What is being asked = When you reach the line that contains "This screenshot has height=181, width=340.", set down that line and every one after it through the end of the records, exactly as written and with no pictures.

Start of Input

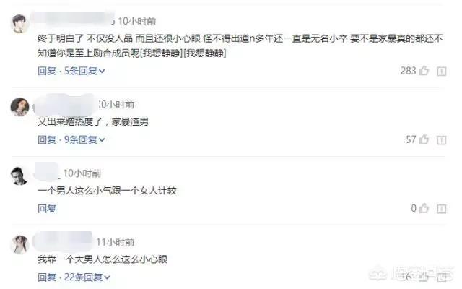Open first commenter's avatar profile
This screenshot has height=289, width=462.
19,24
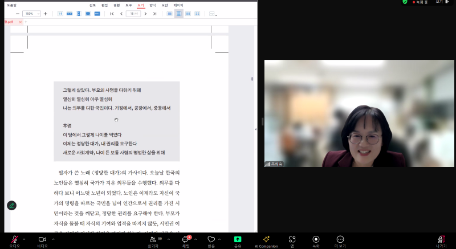Start sharing screen with green share button
The width and height of the screenshot is (456, 249).
238,239
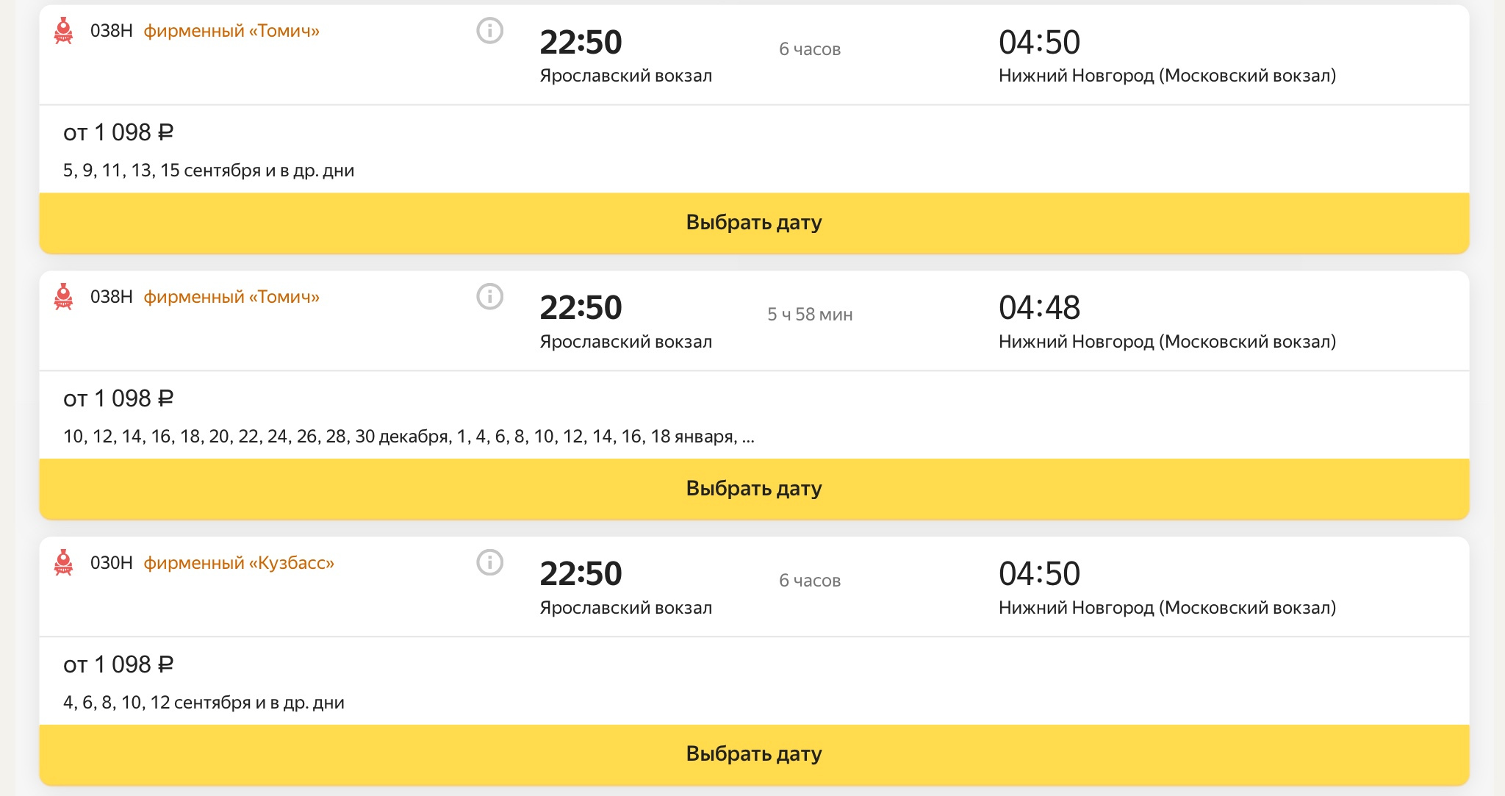Click the 04:48 arrival time
1505x796 pixels.
(x=1039, y=308)
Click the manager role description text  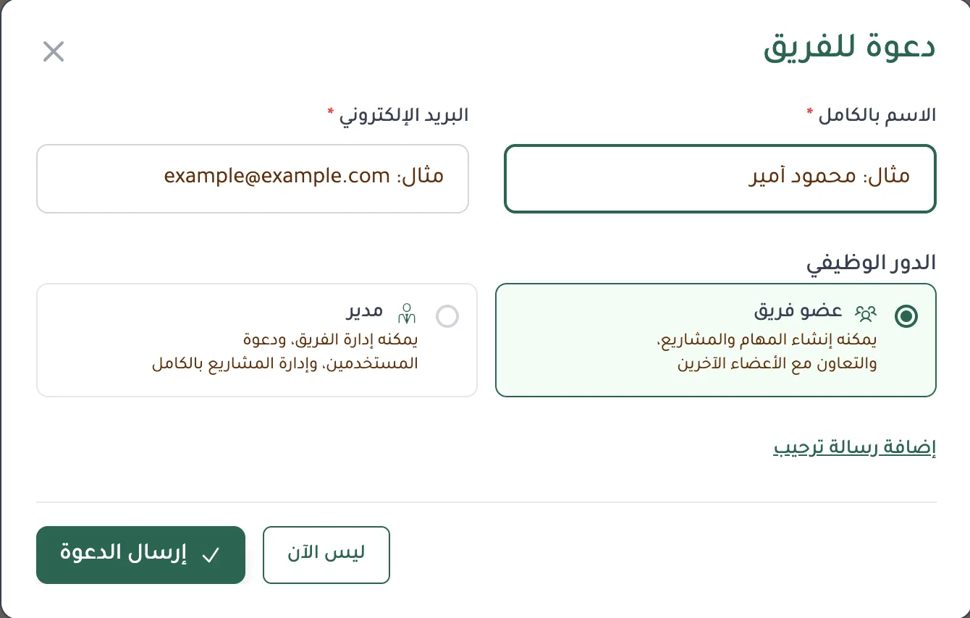point(284,352)
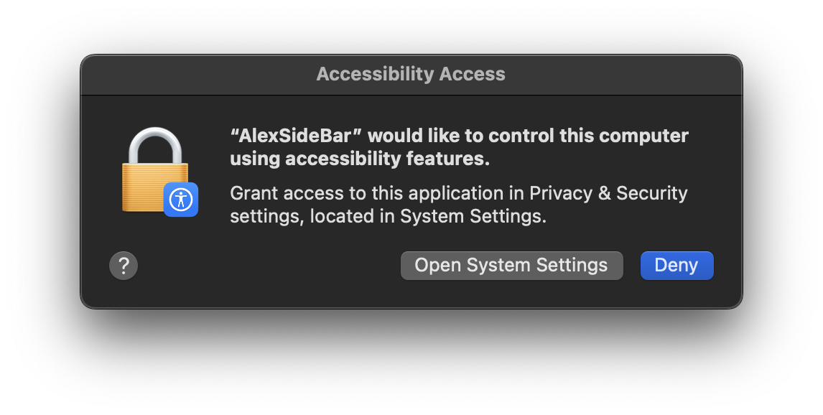Click Open System Settings

pos(511,265)
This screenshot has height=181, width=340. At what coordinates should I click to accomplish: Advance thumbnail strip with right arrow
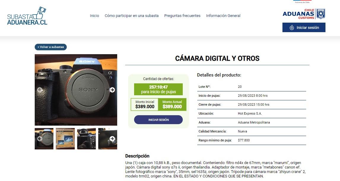tap(112, 139)
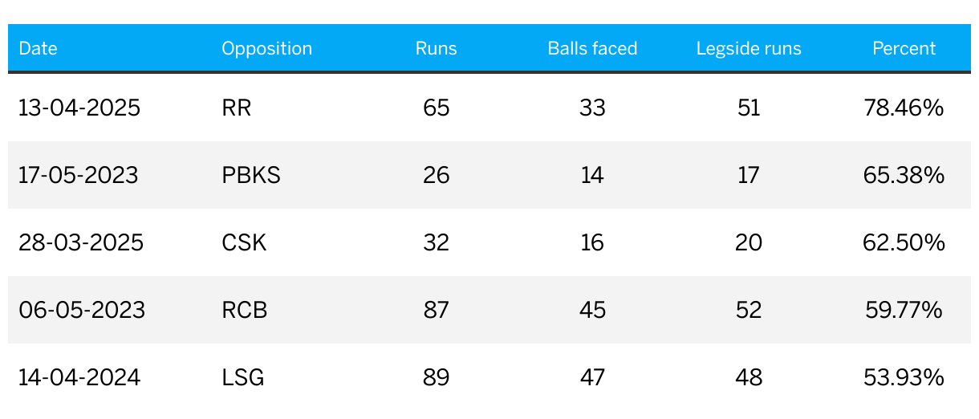Click the Percent column header
The width and height of the screenshot is (979, 419).
tap(904, 48)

End of Input

Response =
This screenshot has height=181, width=340. At what coordinates should I click to accomplish: Advance thumbnail strip with right arrow
tap(112, 139)
Click the Percent column header
The width and height of the screenshot is (979, 419).
tap(904, 48)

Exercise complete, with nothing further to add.